AgFunderNews (AFN) caught up with Zamft (BZ) at World Agri-Tech in San Francisco to discuss digital twins for crops, AI-driven gene discovery, and how combining AI, genomics, and high-resolution environmental data could dramatically compress R&D timelines in crop development.
AFN: In simple terms, what does Heritable Ag do?
BZ: What Heritable provides is a comprehensive solution to improving crops. This spans the ability to simulate real plants in real fields. We make digital twins, incorporating soil and weather to 10-meter resolution anywhere in the world.
We also work on the ability to identify—for traits that are controlled by a few or a few dozen genes—the causative genes, and we’ve shown that we can do that with unprecedented accuracy.
Sometimes knowing those genes is not enough. You have to know how to control them, what tissues they should be expressed in, whether to turn them on, whether there’s a drought or a heat event.
This is where we learn from massive improvements in large language models. Just like we know the underlying grammar and syntax of human language, Heritable now incorporates the grammar and syntax of the DNA language into our models to understand the exact bases that are controlling these genes.
So I think a differentiator for us vs some others in the field is that we provide that comprehensive solution: digital plants growing in digital fields, working on traits that are sometimes controlled by thousands or tens of thousands of genes, and developing a fine tuned understanding of the few important genes for certain traits, understanding the important base pairs for control of those traits.
AFN: How have you validated your model?
BZ: That’s another place where I think we’re differentiated.
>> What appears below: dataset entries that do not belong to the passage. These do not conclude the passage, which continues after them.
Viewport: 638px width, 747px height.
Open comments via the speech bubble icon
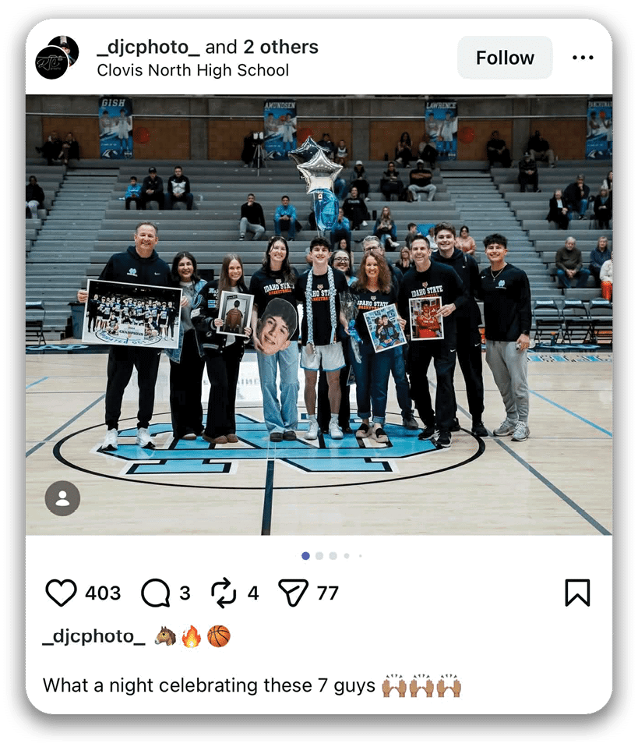[155, 593]
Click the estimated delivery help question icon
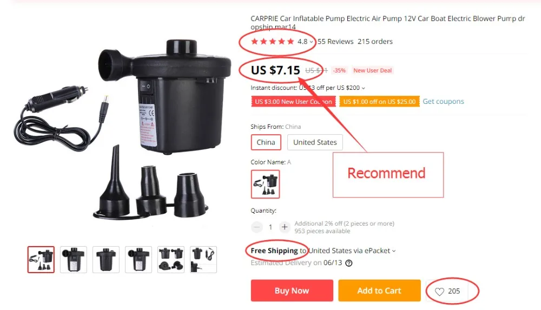Screen dimensions: 541x310 [x=349, y=263]
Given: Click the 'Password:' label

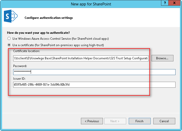Looking at the screenshot, I should tap(20, 66).
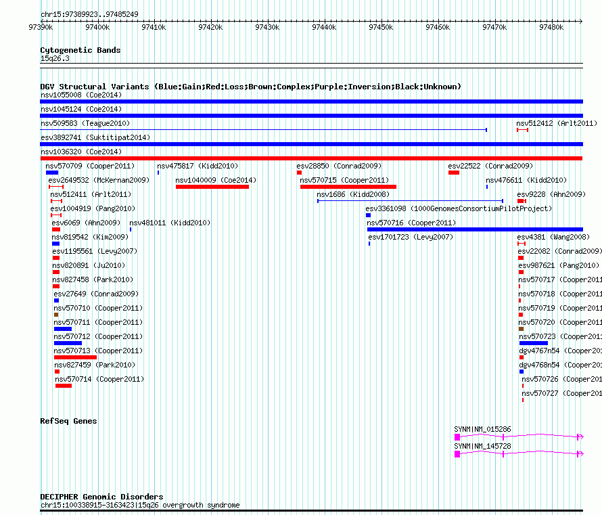Click the nsv570716 (Cooper2011) blue gain bar
The image size is (602, 515).
tap(473, 229)
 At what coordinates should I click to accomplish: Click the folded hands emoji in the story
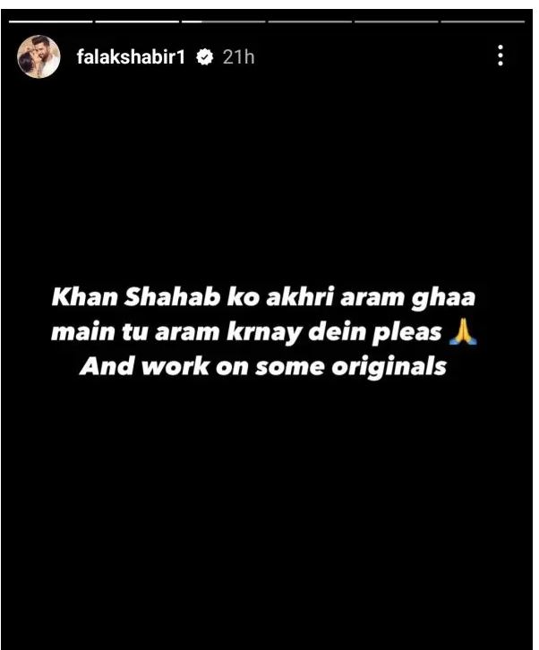click(x=463, y=333)
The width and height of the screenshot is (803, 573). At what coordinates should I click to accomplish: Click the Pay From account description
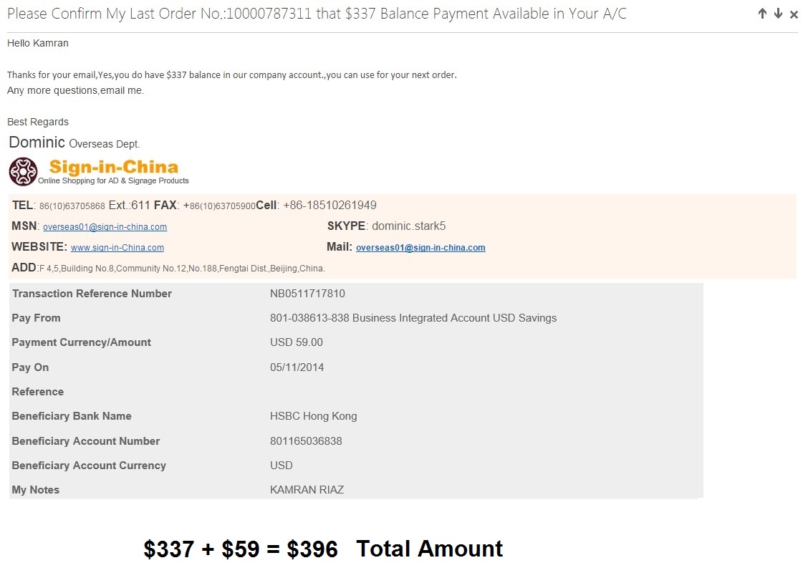point(413,318)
Everything I said earlier about unprecedented biological information and our ability to do all of these things through AI, none of that matters unless it works in a real plants in a real environment. So we have validated all of our models with real plants growing in real environments.
In terms of digital twins, we’ve shown that we can simulate the varieties that our partners have been growing in new environments or environments that they haven’t told us about, and that we have high accuracy in creating that digital twin.
In terms of the gene discovery functionalities, we spent a lot of the time while we were at Google X running the full stack. So we would identify a trait, we would run a field trial. We would extract the tissues and sample the tissues, which is not trivial when you’re doing RNA.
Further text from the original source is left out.